Владимир Нефф – Браки по расчету (страница 40)
Пани Валентина заметила, что Смолик, — этот деревенского облика хозяин-кулак, с толстым брюхом, натягивавшим цветастый жилет его скверно сшитого костюма, — вдруг забеспокоился во время рассказа Легата, странно как-то заерзал, то откидываясь на спинку сиреневого дивана, то наклоняясь вперед; его широкое бородатое лицо выражало враждебность, когда он в упор глядел на Легата, словно желал его сглазить. Более сообразительная и опытная в человеческих отношениях, чем «Скелет», хотя и не имевшая, как он, звания доктора прав и не состоявшая членом бальных комитетов, Валентина сразу поняла, что именно не по нраву Смолику в этой истории с маленьким мальчиком; поэтому, едва Легат закончил, она поспешила сказать, что все это ужасно и надрывает душу, но раз мы ничего тут изменить не можем, то лучше перевернуть страницу и поговорить о чем-нибудь более веселом. Вмешательство ее было тактичным, но недостаточно сильным, чтобы смягчить негодование Смолика.
— Благодарю покорно за лекцию, — промолвил фабрикант, хмуро глядя на Легата своими голубыми глазами, словно затянутыми перламутровым блеском. — Да, это правда, на фабриках работают маленькие дети, работают они и у меня на спичечной фабрике, потому что мне не обойтись без дешевых рабочих рук, но я стараюсь давать им только легкую и приятную работу.
Доктор Легат понял, что допустил то, что на международном языке называется faux-pas;[27] у него от испуга позеленел лоб и посерели ввалившиеся щеки — такова была его манера бледнеть. Тщеславный и честолюбивый, он мечтал быть популярным, хотел, чтоб его любили — но по собственной неловкости, а также излишней самовлюбленности то и дело совершал подобные промахи; это было как рок. Если он сидел за столом в обществе одноногого человека, то можно было не сомневаться, что он заговорит о том, как это больно, и трудно, и жалости достойно, когда у человека нет ноги. Он досадовал на себя и готов был иной раз язык себе откусить, но, верный взятой на себя роли саркастического чудака, безжалостного насмешника и циника, никогда не брал назад свои нелепости, никогда не извинялся, и если уж заговаривал о веревке в доме повешенного, то самоотверженно гнул свое. Так и теперь, зеленый и серый в лице, а в сердце — глубоко огорченный, он, неприятно усмехаясь тонкими губами, спросил у Смолика, посылал ли тот на свою фабрику собственного, обучающегося английскому языку сыночка, если работа, по его утверждению, так легка и приятна? Тут Смолик совсем взбеленился и крикнул Легату, чтобы тот не городил чепухи.

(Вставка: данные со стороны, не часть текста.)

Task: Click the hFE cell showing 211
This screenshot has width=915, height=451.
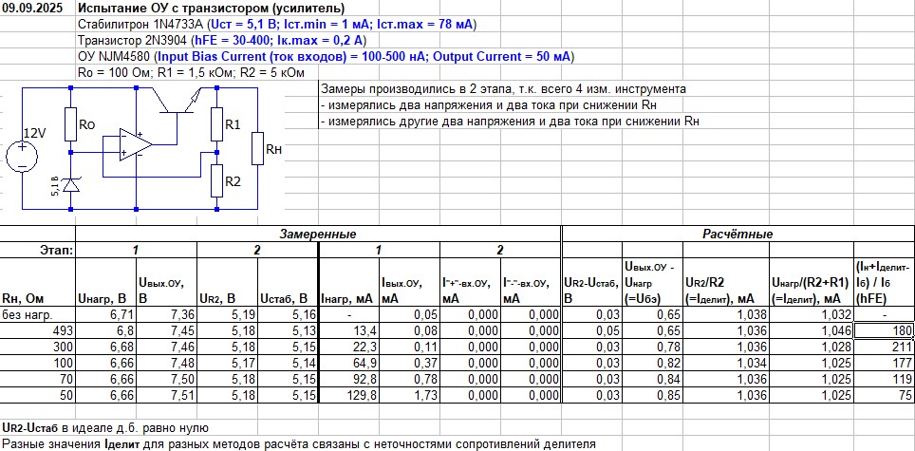Action: pos(884,346)
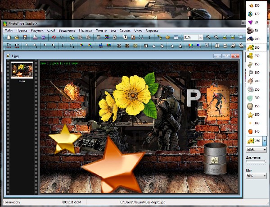Click the Open file folder icon
The height and width of the screenshot is (207, 270).
(16, 37)
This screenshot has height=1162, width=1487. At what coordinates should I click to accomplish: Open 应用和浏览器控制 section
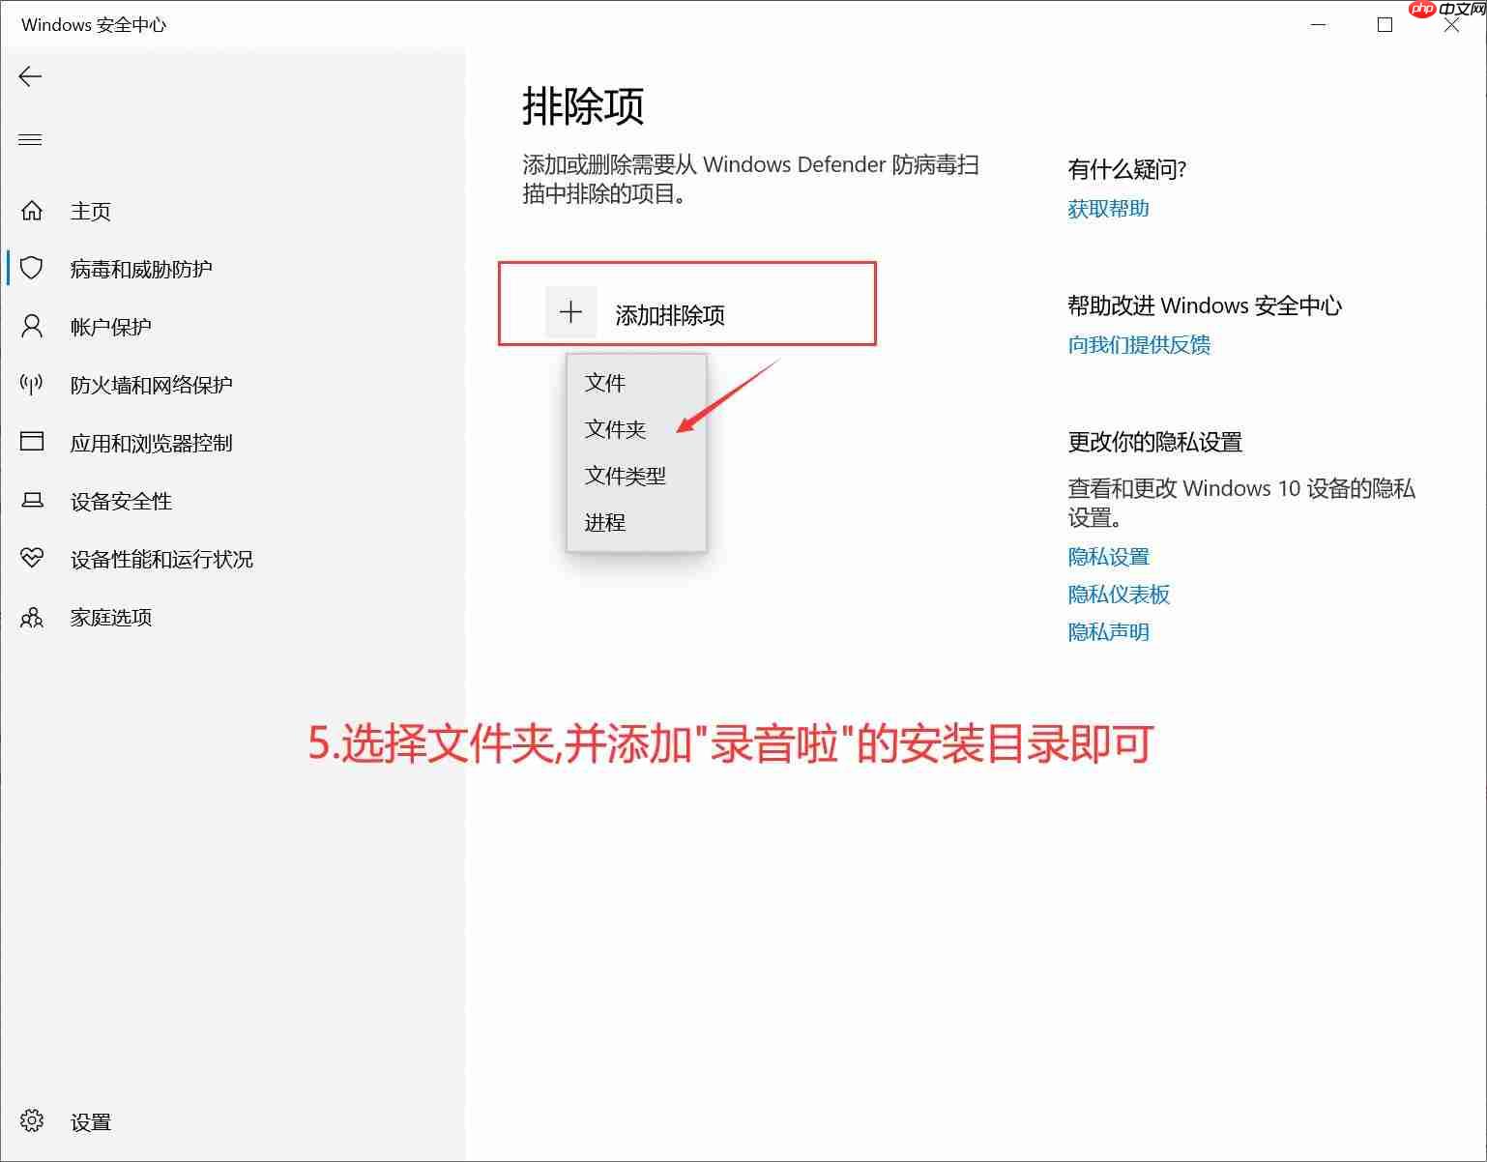[x=153, y=443]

— Я не людоед! — продолжал фабрикант. — Но что мне, черт побери, делать? Не желал бы я видеть, какой вой подняли бы мои работницы, с какими жалобами и слезами накинулись бы они на меня, вздумай я отказать в работе их детям! А платить рабочим больше того, что я плачу им, я не могу — потому что если я это сделаю, то конкуренты-немцы сожрут меня с потрохами, это ясно всякому разумному человеку.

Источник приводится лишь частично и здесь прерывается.